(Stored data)
=== Section Start ===

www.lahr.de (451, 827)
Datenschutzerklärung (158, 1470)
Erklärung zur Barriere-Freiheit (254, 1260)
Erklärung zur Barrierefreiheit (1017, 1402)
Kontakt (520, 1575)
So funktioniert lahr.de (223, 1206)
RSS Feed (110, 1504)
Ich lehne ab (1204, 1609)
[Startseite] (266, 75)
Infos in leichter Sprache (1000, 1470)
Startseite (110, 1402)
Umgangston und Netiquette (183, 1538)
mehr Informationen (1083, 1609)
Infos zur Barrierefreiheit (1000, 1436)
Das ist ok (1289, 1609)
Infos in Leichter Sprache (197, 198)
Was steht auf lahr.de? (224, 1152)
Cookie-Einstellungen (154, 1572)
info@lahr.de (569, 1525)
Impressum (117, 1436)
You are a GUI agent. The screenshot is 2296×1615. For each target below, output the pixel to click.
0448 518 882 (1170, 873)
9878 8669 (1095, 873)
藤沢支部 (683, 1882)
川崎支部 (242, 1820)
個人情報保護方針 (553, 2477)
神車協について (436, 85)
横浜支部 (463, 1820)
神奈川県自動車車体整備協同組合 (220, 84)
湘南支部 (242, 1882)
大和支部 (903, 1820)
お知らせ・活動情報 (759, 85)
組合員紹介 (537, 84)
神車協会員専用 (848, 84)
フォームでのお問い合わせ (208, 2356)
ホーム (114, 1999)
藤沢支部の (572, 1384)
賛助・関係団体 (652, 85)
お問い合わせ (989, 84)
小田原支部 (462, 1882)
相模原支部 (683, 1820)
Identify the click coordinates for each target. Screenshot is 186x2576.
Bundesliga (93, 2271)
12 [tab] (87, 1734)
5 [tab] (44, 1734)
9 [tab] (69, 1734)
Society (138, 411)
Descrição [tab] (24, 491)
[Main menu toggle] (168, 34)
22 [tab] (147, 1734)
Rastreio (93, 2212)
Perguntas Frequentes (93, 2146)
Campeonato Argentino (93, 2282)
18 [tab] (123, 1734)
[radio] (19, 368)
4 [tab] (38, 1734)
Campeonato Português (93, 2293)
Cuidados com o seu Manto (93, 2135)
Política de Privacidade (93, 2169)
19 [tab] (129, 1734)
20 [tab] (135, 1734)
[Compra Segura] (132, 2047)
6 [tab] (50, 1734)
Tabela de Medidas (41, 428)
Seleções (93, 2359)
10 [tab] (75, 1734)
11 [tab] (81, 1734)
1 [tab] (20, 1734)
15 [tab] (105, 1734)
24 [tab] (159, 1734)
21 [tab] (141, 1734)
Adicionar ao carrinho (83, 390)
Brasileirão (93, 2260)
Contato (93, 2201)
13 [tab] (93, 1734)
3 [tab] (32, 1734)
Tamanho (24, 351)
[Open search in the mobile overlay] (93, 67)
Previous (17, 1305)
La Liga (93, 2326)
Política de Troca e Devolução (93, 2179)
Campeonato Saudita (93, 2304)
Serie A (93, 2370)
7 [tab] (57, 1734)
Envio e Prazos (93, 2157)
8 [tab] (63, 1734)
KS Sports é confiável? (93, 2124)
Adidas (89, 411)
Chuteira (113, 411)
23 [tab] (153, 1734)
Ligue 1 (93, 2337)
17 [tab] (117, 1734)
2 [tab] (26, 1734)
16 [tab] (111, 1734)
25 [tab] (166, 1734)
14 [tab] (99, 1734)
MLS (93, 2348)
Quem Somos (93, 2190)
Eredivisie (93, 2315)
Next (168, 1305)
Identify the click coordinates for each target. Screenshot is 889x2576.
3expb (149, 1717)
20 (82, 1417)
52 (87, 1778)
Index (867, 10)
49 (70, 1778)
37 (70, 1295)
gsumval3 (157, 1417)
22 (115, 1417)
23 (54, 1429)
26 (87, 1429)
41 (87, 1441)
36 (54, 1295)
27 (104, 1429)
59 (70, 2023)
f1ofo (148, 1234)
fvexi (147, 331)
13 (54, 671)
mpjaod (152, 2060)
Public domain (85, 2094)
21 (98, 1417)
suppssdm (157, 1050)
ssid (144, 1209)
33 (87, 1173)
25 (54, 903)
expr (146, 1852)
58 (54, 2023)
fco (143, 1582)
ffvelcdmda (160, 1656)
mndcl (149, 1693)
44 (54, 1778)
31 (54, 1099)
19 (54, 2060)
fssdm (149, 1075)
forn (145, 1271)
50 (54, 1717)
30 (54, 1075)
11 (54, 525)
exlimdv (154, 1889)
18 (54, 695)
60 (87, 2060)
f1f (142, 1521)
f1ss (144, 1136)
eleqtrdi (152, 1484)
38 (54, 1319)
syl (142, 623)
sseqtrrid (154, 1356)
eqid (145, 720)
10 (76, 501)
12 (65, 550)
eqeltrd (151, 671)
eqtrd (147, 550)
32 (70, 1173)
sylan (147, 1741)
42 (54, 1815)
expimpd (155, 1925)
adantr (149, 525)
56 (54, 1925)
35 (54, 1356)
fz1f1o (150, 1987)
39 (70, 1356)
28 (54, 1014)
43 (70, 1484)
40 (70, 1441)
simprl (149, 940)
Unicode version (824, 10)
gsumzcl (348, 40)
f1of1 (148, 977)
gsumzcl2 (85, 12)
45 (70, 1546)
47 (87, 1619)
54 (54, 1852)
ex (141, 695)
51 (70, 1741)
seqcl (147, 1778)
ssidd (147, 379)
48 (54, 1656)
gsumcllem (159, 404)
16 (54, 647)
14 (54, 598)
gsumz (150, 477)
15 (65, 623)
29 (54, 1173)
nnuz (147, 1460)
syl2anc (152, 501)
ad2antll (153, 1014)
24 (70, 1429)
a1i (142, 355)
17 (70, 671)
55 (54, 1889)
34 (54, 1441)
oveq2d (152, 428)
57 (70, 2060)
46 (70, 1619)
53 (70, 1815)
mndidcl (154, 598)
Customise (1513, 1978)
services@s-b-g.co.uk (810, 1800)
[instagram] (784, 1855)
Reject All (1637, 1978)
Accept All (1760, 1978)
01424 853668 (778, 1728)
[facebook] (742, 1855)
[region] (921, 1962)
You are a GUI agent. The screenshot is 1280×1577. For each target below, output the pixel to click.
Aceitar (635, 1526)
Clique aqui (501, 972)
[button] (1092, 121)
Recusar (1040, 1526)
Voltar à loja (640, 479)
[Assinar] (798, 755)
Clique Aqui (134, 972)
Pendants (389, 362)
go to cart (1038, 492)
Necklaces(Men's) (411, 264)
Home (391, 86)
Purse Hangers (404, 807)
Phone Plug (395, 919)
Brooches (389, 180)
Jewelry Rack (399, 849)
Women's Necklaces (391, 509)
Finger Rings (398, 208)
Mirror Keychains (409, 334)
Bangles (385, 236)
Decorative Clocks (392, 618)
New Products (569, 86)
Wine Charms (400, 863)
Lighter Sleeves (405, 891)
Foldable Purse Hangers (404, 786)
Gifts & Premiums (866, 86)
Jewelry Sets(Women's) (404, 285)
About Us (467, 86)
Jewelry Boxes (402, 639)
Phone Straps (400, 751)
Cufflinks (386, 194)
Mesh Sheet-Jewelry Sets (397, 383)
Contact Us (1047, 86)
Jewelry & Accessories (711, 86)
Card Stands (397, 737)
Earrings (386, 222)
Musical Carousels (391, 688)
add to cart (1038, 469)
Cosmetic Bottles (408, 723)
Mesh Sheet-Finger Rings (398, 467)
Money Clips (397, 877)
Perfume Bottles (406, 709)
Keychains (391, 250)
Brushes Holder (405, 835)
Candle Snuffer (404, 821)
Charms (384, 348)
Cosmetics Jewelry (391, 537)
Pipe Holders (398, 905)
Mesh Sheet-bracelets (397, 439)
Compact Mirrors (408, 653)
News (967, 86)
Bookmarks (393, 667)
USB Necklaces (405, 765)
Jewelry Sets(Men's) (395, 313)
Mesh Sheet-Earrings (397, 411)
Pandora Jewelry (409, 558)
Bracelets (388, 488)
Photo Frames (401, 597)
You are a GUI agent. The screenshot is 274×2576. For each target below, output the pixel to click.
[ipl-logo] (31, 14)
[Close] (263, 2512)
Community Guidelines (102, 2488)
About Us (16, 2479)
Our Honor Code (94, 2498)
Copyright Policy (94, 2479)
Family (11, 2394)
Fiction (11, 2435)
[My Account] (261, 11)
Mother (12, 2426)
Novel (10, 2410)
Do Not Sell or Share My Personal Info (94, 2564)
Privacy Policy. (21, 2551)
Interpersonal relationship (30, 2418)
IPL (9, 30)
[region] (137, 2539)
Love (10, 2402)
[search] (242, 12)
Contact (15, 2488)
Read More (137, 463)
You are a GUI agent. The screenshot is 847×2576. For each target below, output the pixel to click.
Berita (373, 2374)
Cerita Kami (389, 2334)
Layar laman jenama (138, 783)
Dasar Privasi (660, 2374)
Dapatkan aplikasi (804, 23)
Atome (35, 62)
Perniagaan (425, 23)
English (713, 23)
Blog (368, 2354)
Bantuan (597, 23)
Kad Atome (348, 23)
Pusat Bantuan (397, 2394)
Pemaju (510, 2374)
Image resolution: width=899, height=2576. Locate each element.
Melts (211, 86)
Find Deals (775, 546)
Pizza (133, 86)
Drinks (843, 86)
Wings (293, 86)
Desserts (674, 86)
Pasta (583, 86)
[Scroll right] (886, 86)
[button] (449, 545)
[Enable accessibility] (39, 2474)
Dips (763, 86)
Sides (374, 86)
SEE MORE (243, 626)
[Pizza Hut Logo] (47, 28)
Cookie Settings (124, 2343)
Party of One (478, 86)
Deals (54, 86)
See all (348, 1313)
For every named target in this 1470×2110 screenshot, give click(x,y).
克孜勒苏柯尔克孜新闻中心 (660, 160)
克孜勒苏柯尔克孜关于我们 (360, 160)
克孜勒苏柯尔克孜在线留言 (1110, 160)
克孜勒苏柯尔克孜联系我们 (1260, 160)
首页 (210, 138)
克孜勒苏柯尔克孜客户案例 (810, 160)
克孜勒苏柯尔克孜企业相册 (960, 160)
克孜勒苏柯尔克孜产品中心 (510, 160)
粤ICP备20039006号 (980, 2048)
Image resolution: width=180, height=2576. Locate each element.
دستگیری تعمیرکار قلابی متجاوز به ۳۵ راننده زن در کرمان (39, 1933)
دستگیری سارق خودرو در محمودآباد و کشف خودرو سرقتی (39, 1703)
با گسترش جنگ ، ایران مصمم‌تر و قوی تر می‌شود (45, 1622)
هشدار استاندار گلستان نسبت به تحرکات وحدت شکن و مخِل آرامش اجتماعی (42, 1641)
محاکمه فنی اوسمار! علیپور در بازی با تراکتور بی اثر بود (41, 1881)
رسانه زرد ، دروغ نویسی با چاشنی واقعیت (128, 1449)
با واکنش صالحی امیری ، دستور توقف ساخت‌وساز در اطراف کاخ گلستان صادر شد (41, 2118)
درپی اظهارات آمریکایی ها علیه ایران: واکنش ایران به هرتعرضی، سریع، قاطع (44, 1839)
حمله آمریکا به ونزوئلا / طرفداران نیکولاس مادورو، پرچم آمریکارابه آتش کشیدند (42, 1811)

=== Section End ===

What you are asked to do: Transcribe the records above from the line holding "6 [tab] (50, 1734)" down to the line holding "20 (82, 1417)", inclusive, without adding anything.

Result of the exercise:
6 [tab] (50, 1734)
Tabela de Medidas (41, 428)
Seleções (93, 2359)
10 [tab] (75, 1734)
11 [tab] (81, 1734)
1 [tab] (20, 1734)
15 [tab] (105, 1734)
24 [tab] (159, 1734)
21 [tab] (141, 1734)
Adicionar ao carrinho (83, 390)
Brasileirão (93, 2260)
Contato (93, 2201)
13 [tab] (93, 1734)
3 [tab] (32, 1734)
Tamanho (24, 351)
[Open search in the mobile overlay] (93, 67)
Previous (17, 1305)
La Liga (93, 2326)
Política de Troca e Devolução (93, 2179)
Campeonato Saudita (93, 2304)
Serie A (93, 2370)
7 [tab] (57, 1734)
Envio e Prazos (93, 2157)
8 [tab] (63, 1734)
KS Sports é confiável? (93, 2124)
Adidas (89, 411)
Chuteira (113, 411)
23 [tab] (153, 1734)
Ligue 1 (93, 2337)
17 [tab] (117, 1734)
2 [tab] (26, 1734)
16 [tab] (111, 1734)
25 [tab] (166, 1734)
14 [tab] (99, 1734)
MLS (93, 2348)
Quem Somos (93, 2190)
Eredivisie (93, 2315)
Next (168, 1305)
Identify the click coordinates for each target. Screenshot is 889x2576.
3expb (149, 1717)
20 (82, 1417)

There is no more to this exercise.